+++ Data under study

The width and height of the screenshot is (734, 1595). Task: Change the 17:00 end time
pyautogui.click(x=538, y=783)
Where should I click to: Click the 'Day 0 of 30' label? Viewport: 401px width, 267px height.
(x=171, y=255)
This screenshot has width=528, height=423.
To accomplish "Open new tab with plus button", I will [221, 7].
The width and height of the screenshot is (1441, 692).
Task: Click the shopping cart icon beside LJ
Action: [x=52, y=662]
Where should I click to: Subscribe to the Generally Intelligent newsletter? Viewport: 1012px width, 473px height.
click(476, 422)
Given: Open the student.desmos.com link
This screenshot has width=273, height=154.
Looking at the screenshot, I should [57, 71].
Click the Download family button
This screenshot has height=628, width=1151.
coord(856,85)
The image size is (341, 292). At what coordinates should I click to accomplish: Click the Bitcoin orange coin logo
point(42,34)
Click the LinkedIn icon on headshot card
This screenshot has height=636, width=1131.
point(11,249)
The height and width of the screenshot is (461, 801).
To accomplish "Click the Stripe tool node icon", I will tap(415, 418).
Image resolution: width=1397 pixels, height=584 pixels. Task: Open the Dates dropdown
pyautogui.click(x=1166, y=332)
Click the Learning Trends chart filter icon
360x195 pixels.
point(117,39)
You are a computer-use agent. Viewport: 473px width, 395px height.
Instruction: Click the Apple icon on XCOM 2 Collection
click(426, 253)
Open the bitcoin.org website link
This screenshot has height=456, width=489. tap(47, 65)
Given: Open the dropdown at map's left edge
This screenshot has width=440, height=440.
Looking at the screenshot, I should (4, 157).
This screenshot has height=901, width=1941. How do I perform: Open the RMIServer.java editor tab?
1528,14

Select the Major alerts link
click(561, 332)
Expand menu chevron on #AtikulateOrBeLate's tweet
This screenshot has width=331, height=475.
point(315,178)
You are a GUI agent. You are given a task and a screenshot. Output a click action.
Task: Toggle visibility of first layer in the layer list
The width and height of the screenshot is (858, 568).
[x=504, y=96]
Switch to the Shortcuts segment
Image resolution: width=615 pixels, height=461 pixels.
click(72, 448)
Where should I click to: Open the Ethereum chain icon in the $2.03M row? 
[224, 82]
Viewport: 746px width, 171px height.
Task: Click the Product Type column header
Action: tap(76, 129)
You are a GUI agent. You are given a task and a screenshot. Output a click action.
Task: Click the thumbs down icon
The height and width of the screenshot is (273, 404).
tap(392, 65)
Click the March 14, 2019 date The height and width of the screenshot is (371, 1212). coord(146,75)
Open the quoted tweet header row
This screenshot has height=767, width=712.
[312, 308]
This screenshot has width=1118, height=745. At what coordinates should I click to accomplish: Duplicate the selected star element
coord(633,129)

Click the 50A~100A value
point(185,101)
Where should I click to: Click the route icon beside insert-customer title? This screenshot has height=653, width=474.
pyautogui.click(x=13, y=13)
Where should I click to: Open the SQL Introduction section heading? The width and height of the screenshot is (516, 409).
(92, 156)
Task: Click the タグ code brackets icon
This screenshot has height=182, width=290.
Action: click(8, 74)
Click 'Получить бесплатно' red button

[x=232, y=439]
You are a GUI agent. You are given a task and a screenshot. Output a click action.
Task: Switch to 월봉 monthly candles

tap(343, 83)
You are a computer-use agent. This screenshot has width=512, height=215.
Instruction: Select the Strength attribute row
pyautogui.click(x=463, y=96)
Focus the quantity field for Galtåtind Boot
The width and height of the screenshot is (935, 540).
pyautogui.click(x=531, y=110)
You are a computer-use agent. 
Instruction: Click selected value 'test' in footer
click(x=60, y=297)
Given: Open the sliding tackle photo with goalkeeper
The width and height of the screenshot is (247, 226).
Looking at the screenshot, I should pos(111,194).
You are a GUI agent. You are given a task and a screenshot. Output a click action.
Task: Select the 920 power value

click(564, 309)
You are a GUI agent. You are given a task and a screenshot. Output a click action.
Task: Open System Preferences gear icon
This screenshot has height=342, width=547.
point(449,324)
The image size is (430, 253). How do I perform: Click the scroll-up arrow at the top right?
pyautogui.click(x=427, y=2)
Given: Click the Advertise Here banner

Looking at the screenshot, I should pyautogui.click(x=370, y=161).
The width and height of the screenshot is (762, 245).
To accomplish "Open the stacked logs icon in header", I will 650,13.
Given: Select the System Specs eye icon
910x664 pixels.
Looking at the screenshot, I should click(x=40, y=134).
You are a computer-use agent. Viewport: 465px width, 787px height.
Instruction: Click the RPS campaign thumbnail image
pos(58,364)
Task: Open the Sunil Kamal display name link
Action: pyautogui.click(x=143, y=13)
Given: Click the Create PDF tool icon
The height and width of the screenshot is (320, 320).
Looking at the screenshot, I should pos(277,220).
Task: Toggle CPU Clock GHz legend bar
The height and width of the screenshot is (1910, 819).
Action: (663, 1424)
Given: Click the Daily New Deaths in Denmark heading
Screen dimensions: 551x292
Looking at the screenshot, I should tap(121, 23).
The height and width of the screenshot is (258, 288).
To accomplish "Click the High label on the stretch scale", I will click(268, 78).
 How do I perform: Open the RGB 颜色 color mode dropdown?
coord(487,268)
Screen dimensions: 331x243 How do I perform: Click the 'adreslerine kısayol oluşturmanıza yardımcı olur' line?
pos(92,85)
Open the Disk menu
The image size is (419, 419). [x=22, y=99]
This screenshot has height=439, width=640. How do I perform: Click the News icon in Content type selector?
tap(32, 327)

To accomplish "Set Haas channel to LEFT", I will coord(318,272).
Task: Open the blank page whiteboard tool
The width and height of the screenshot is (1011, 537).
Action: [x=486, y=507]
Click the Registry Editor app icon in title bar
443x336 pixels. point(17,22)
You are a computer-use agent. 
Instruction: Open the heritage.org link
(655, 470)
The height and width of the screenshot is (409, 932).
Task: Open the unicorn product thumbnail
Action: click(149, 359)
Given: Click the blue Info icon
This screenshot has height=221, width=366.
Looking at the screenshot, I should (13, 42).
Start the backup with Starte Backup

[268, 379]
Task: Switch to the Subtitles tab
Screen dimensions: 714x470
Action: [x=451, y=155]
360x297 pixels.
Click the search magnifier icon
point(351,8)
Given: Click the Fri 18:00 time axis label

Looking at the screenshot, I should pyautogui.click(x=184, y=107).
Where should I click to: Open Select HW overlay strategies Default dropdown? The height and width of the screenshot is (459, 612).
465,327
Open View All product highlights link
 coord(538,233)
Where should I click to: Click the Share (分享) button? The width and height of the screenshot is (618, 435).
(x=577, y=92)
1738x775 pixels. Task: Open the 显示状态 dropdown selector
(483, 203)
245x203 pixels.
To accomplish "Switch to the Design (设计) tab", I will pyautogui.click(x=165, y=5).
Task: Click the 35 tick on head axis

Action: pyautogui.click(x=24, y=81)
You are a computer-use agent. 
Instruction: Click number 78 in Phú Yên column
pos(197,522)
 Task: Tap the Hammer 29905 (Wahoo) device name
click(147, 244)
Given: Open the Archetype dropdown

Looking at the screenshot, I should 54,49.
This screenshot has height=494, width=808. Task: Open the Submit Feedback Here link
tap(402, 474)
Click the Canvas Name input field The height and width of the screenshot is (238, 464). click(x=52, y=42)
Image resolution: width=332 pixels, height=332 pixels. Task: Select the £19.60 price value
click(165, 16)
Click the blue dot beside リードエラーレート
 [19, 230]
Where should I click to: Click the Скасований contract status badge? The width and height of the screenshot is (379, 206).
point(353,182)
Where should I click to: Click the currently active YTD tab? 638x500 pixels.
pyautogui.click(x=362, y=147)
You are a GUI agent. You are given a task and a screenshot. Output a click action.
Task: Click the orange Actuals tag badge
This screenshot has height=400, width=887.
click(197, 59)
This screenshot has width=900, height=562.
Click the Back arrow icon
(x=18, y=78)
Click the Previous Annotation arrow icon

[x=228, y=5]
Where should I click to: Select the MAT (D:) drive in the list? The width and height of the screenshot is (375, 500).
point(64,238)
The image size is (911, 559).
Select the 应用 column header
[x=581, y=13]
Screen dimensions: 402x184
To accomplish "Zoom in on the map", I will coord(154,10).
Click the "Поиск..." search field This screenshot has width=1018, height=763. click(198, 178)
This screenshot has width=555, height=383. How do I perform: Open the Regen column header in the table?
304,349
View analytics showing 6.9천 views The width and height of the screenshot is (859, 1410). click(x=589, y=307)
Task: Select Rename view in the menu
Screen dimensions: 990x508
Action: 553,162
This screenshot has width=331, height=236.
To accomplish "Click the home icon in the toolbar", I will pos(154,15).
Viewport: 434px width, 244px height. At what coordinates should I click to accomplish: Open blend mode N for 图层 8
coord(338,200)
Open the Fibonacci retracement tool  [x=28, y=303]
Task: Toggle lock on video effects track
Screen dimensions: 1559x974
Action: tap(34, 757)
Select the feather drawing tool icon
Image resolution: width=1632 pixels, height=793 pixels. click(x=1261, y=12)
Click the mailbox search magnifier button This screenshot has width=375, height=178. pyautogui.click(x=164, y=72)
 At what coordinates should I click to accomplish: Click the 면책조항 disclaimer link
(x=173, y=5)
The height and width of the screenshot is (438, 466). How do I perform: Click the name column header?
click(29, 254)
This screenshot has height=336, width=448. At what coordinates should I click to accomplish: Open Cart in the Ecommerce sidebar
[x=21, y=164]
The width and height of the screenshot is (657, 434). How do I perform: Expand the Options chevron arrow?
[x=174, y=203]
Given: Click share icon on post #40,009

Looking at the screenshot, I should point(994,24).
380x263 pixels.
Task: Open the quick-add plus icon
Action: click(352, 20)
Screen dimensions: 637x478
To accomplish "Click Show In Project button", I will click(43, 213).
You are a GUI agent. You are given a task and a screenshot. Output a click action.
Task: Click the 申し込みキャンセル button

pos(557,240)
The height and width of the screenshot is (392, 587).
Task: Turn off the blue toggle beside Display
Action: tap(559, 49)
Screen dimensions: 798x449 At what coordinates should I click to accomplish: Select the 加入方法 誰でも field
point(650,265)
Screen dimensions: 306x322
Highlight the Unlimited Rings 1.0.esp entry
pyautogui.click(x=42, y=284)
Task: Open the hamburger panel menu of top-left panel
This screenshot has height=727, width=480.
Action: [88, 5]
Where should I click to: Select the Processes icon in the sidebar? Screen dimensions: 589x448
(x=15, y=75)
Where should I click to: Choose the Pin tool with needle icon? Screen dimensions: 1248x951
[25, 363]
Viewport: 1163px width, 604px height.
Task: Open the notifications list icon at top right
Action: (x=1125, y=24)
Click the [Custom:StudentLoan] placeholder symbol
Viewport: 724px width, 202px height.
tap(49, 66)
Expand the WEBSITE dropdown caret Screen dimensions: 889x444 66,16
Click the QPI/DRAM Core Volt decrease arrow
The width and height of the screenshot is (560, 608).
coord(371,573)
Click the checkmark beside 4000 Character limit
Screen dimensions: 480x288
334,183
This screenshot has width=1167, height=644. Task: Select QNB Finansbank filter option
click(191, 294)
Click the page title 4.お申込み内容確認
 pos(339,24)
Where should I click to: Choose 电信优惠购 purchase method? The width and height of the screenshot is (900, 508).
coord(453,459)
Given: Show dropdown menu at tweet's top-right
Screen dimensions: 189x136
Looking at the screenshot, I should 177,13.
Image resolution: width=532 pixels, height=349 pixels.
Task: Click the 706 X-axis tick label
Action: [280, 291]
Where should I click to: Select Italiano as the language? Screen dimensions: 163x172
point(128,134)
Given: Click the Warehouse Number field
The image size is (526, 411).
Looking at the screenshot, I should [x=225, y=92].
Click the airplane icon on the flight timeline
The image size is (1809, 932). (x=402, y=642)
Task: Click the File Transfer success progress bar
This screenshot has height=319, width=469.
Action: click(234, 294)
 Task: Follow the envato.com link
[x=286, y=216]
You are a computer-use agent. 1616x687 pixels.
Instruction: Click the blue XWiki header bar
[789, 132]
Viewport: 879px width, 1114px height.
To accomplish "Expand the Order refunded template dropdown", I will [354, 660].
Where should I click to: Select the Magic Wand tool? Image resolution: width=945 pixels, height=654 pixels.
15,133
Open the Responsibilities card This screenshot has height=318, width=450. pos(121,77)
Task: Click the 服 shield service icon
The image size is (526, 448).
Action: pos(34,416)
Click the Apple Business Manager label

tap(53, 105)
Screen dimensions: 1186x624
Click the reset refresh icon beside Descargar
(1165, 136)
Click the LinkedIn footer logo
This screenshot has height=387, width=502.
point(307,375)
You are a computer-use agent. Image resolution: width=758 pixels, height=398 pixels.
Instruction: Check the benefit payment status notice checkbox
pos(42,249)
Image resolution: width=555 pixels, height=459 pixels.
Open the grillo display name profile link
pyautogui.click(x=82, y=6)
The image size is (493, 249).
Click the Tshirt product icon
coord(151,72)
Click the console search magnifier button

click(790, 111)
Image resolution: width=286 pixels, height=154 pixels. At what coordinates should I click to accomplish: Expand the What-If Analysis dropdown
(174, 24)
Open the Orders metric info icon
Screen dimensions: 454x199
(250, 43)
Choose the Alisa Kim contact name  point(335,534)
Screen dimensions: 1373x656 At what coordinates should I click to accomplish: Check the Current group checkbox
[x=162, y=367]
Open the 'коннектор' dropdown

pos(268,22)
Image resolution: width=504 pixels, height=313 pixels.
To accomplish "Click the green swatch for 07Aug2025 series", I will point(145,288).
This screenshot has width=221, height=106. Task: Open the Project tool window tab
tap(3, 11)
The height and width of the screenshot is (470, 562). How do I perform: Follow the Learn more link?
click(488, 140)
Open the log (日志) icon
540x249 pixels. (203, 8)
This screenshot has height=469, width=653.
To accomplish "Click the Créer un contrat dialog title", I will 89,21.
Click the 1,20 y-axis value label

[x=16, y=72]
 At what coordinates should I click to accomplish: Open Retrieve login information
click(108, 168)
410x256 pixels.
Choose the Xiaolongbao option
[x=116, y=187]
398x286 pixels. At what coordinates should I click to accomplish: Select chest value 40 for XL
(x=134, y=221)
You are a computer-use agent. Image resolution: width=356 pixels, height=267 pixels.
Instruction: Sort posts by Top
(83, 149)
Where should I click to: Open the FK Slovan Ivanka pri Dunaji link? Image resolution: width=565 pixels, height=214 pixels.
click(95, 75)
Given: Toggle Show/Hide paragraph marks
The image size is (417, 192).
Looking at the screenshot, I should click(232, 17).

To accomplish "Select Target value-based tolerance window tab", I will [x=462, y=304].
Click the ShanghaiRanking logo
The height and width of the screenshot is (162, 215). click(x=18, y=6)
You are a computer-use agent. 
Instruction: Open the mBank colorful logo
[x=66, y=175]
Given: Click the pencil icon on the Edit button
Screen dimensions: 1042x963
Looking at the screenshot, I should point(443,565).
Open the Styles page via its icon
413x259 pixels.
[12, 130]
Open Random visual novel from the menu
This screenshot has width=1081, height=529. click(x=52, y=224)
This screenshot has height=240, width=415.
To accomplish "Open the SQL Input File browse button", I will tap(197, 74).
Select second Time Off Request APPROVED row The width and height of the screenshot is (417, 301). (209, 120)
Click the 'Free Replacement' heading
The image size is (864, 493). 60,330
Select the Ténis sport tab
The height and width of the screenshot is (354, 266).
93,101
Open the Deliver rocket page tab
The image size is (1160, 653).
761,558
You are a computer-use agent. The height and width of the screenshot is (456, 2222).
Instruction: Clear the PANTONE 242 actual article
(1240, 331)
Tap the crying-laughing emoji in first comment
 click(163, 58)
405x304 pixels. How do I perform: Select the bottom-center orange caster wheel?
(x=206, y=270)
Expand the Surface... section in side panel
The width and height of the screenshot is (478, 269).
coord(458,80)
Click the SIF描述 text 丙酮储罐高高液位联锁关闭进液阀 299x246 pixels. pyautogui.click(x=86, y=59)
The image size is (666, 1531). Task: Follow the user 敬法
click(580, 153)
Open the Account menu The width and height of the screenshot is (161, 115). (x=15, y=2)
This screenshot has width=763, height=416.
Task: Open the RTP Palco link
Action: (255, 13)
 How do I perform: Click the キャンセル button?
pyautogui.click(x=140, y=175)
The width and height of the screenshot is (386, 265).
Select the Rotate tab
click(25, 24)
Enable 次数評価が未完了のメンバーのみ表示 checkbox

++++++

■ Work task: Please, from the material above, copy only the lines from the line with "Task: Click the タグ code brackets icon" up to and including the line with "You are a computer-use agent. This", exactly as written.

■ Reply to the task:
Task: Click the タグ code brackets icon
This screenshot has height=182, width=290.
Action: click(8, 74)
Click 'Получить бесплатно' red button

[x=232, y=439]
You are a GUI agent. You are given a task and a screenshot. Output a click action.
Task: Switch to 월봉 monthly candles

tap(343, 83)
You are a computer-use agent. This screenshot has width=512, height=215.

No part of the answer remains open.